In Portability on 2009-11-11 at 15:36

Every now and then I need some PL/SQL that prints something to the terminal. The traditional solution for this is DBMS_OUTPUT.PUT_LINE. If you used it before, you probably know that there are some obstacles:

Don’t forget to set serveroutput on
Don’t forget to set an appropriate buffer size (but there is still a absolute maximum)
Don’t wonder about missing blanks
No way to flush the output

In case you don’t know yet, the first three can be taken care of by issuing the following in SQL*Plus:

set serveroutput on size 1000000 format wrapped;

However, the absolute buffer size limit remains. The years have passed, and the limitations were accepted. Until I noticed that there is an alternative.

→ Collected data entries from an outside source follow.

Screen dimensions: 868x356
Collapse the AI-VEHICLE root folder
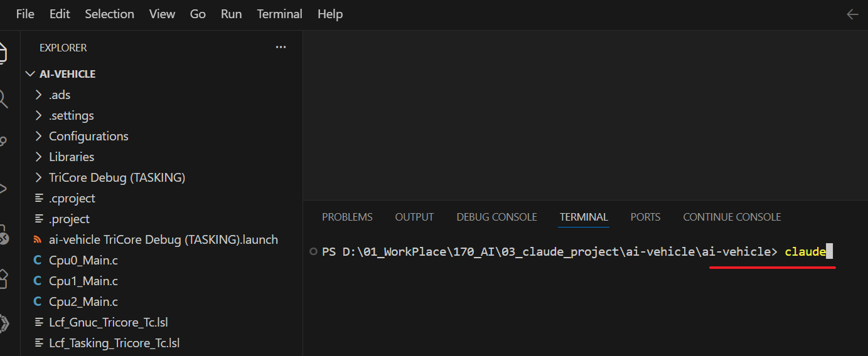tap(29, 74)
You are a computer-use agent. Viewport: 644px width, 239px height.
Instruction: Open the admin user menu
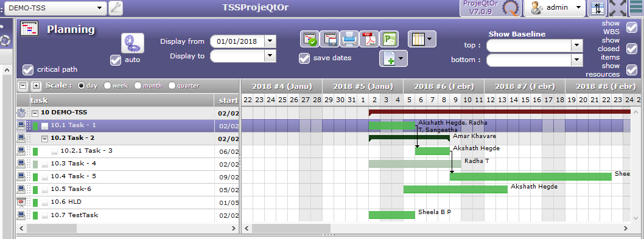555,8
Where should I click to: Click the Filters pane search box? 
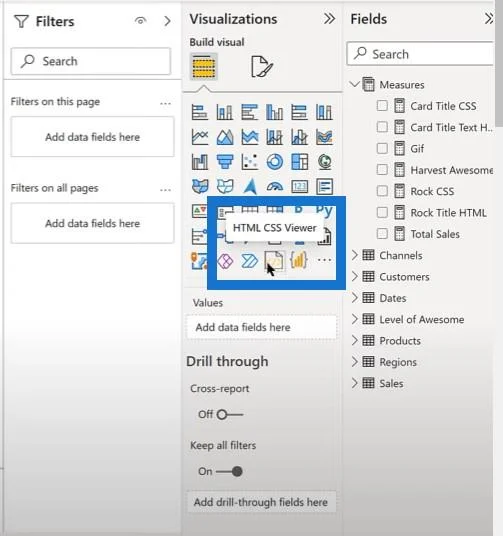(x=91, y=61)
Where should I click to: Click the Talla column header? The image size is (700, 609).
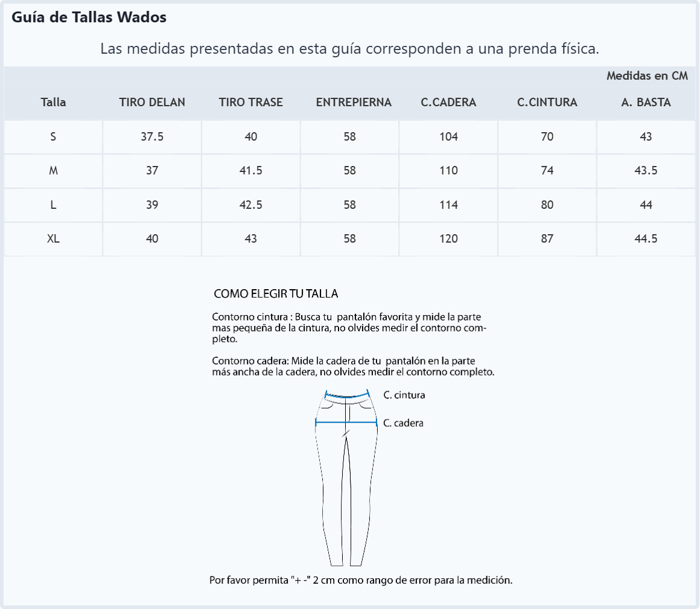click(53, 102)
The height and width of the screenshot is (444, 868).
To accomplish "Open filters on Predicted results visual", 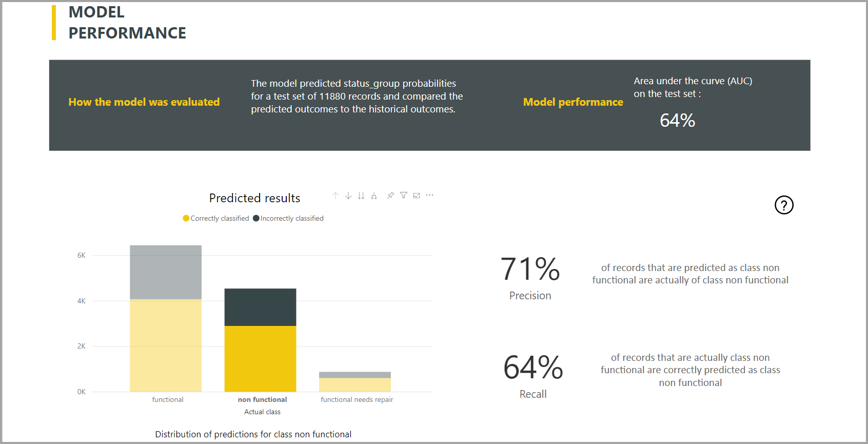I will tap(404, 195).
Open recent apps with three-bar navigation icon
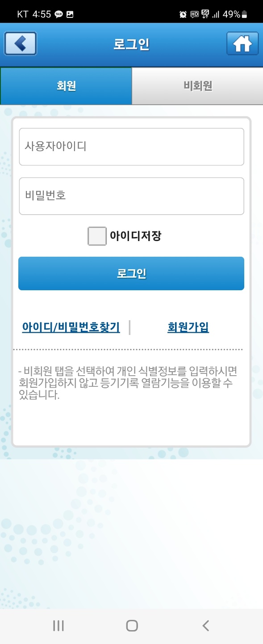The height and width of the screenshot is (644, 263). [x=58, y=626]
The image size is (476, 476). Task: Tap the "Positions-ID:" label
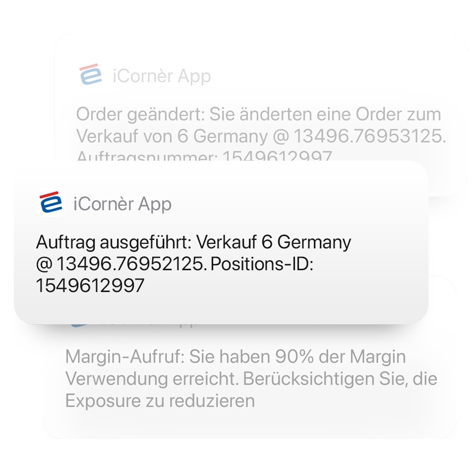point(262,264)
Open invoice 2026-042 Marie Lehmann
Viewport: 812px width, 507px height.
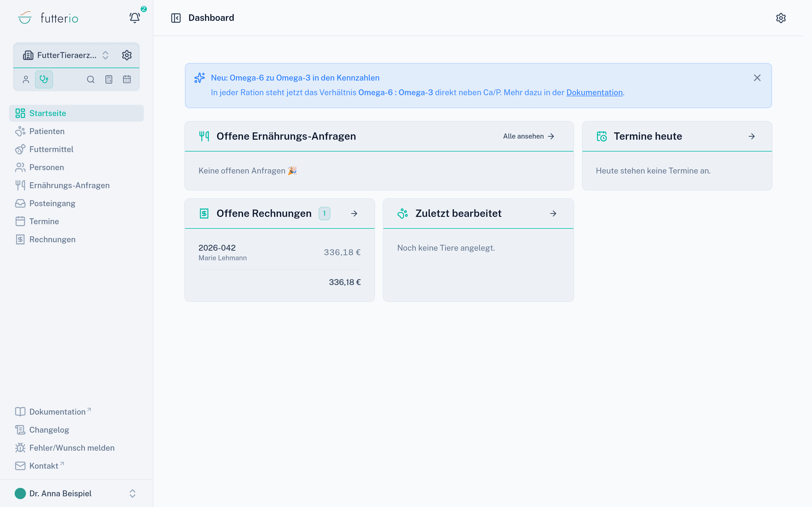(280, 252)
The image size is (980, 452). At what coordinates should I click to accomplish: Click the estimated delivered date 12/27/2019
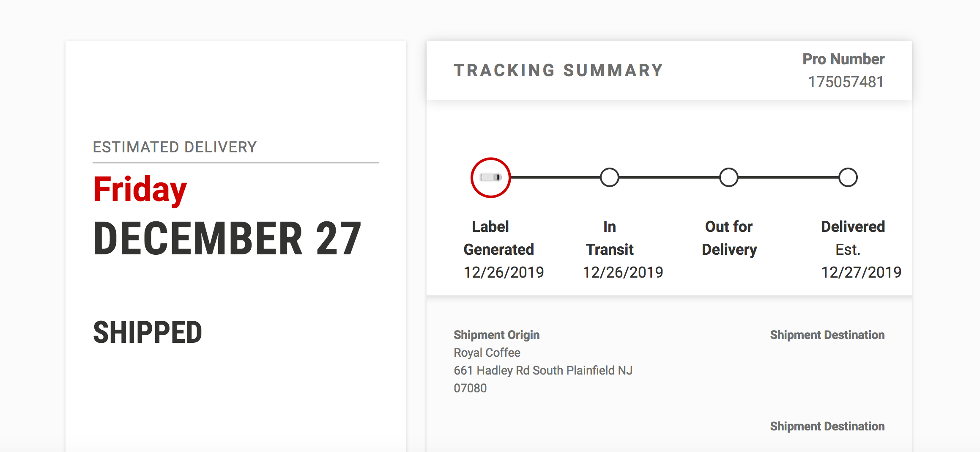point(861,272)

With release 9iR2, Oracle delivered a package to format the PLAN_TABLE‘s content: DBMS_XPLAN. A very nifty tool which finally rendered the SQLs to format the explain plan useless. But explain plan is not today’s topic; lets just focus in how the formatted plan reaches our screen:

select * from table(DBMS_XPLAN.DISPLAY);

The easiest way to use the package is shown above. It’s obvious that the data is actually fetched by regular select statement. You will also notice this by SQL*Plus artifacts like the feedback line (8 rows selected):

SQL> explain plan for select * from dual;

Explained.

SQL>  select * from table(DBMS_XPLAN.DISPLAY);

PLAN_TABLE_OUTPUT
---------------------------------------------------------------------
Plan hash value: 272002086

---------------------------------------------------------------------
| Id | Operation         | Name | Rows | Bytes | Cost (%CPU)| Time  |
---------------------------------------------------------------------
|  0 | SELECT STATEMENT  |      |    1 |     2 |     2   (0)| 00:01 |
|  1 |  TABLE ACCESS FULL| DUAL |    1 |     2 |     2   (0)| 00:01 |
---------------------------------------------------------------------

8 rows selected.

SQL>

The table you see isn’t actually a table (as the database knows it), it’s just formatted output. When using DBMS_XPLAN, I always noted to myself to investigate this. Some years later, the time has come.

Pipelined Table Functions

Oracle’s (pipelined) table functions are PL/SQL functions that return data as (more or less) regular tables that can be accessed with regular SQL. The pipelined feature makes it possible to fetch the first records while the function is still running.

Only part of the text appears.